CHALLENGE – Turn every line of the material below into a JSON list of strings, one string per line, skipping blank lines. Leave the pictures out of your answer.
** Start **
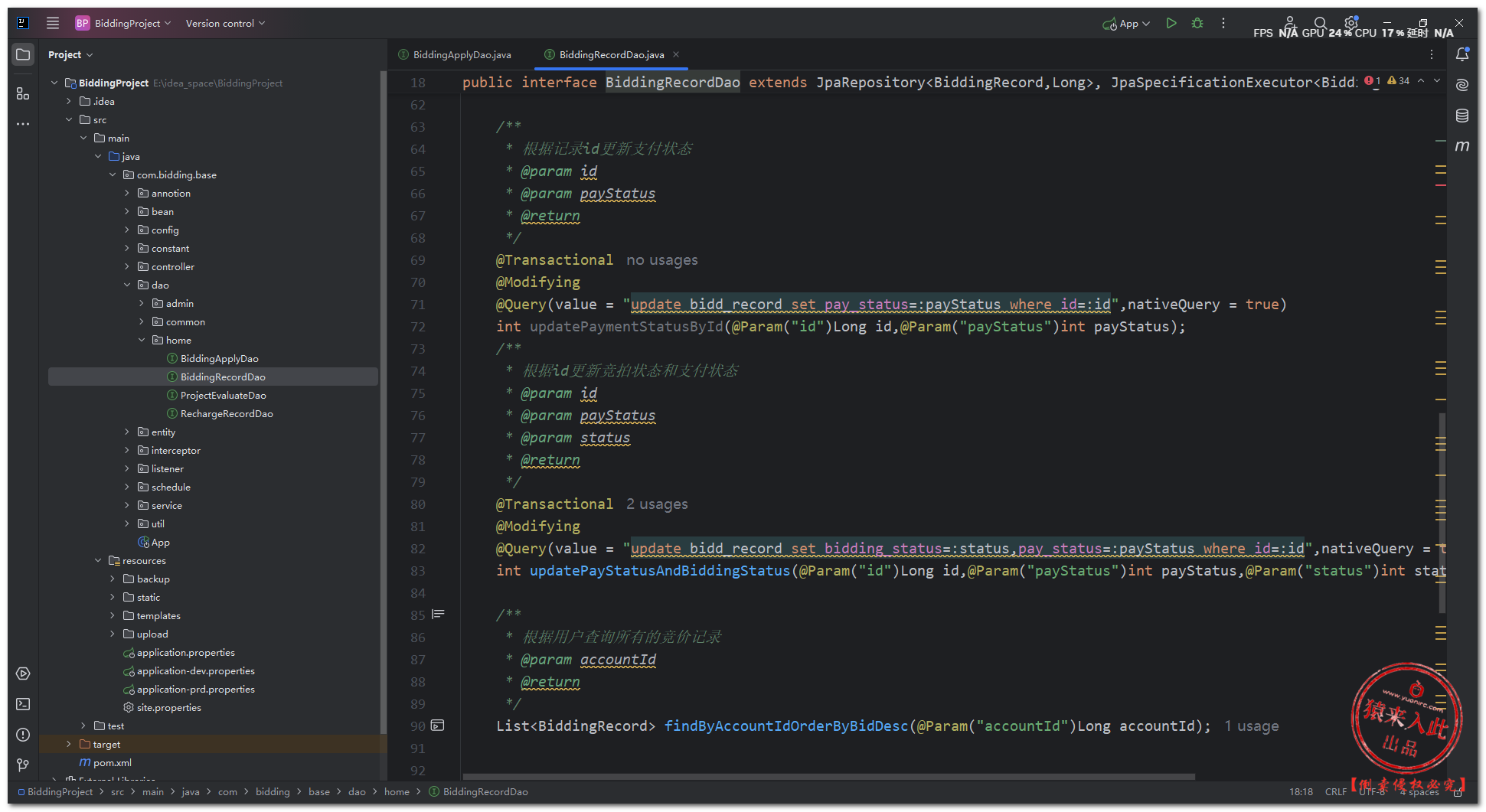Click the Debug bug icon

(x=1197, y=24)
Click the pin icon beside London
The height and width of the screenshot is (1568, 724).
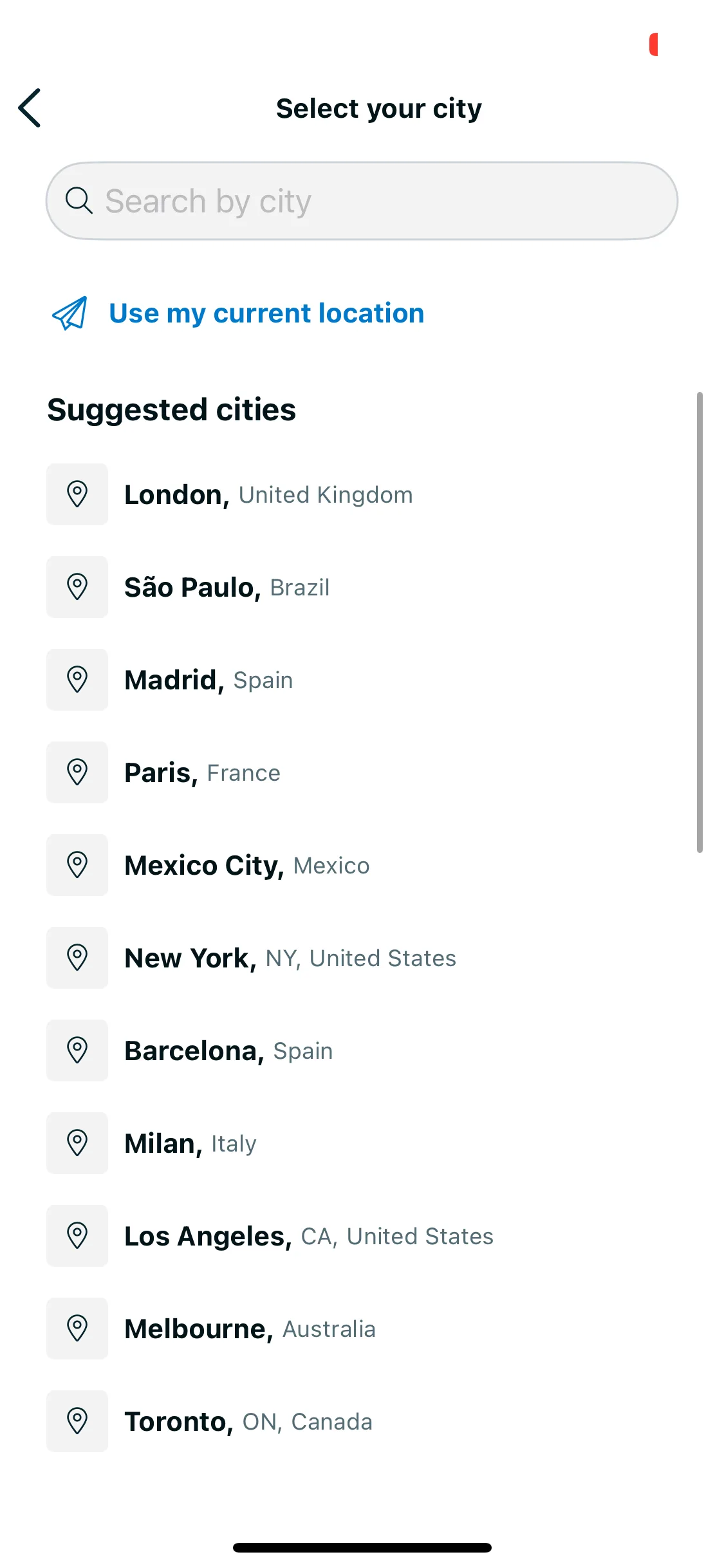pos(77,494)
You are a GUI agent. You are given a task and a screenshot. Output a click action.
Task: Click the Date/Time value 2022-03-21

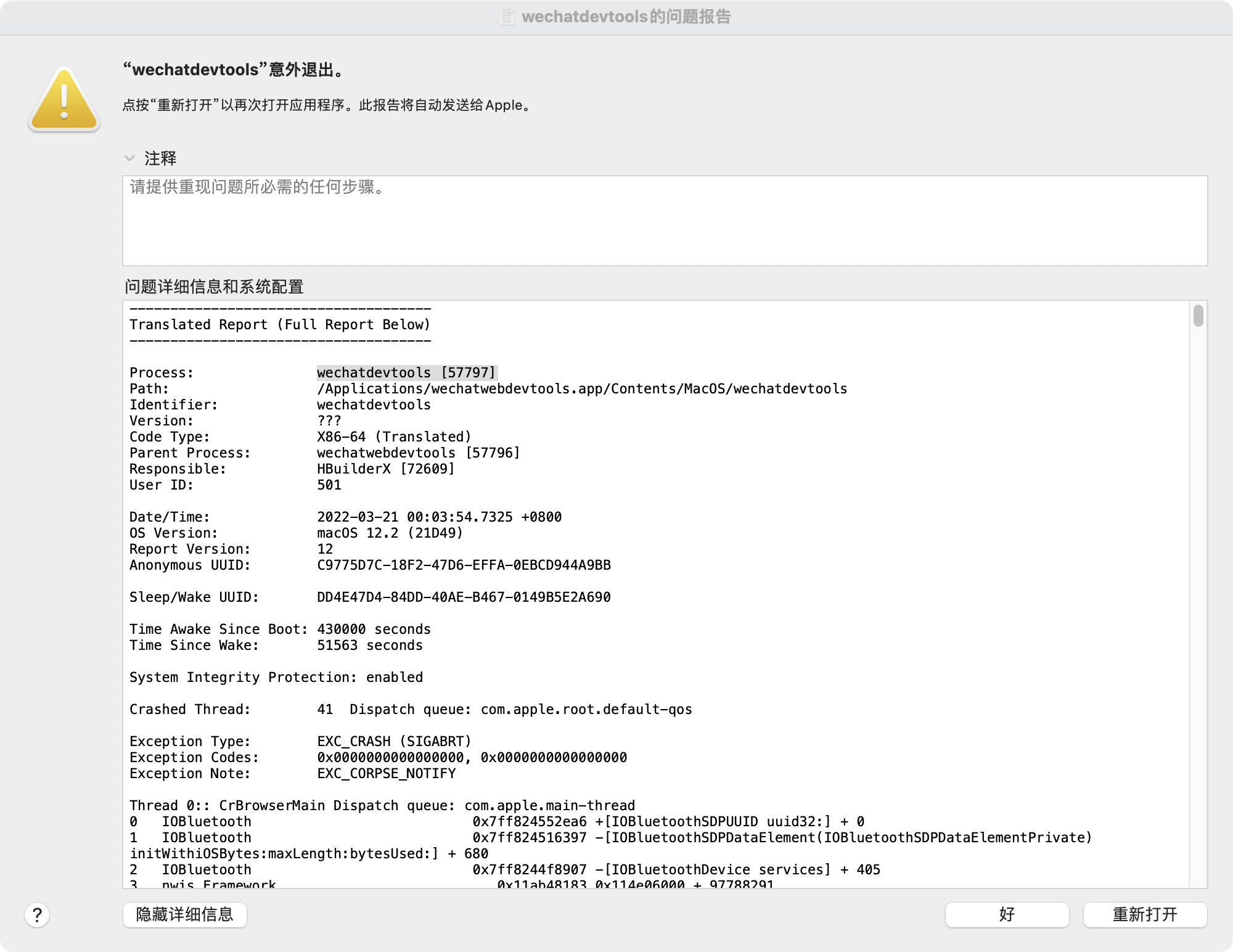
** End **
TASK OUTPUT –
[
  "Click the Debug bug icon",
  "(x=1197, y=24)",
  "Click the pin icon beside London",
  "The height and width of the screenshot is (1568, 724).",
  "pos(77,494)",
  "You are a GUI agent. You are given a task and a screenshot. Output a click action.",
  "Task: Click the Date/Time value 2022-03-21"
]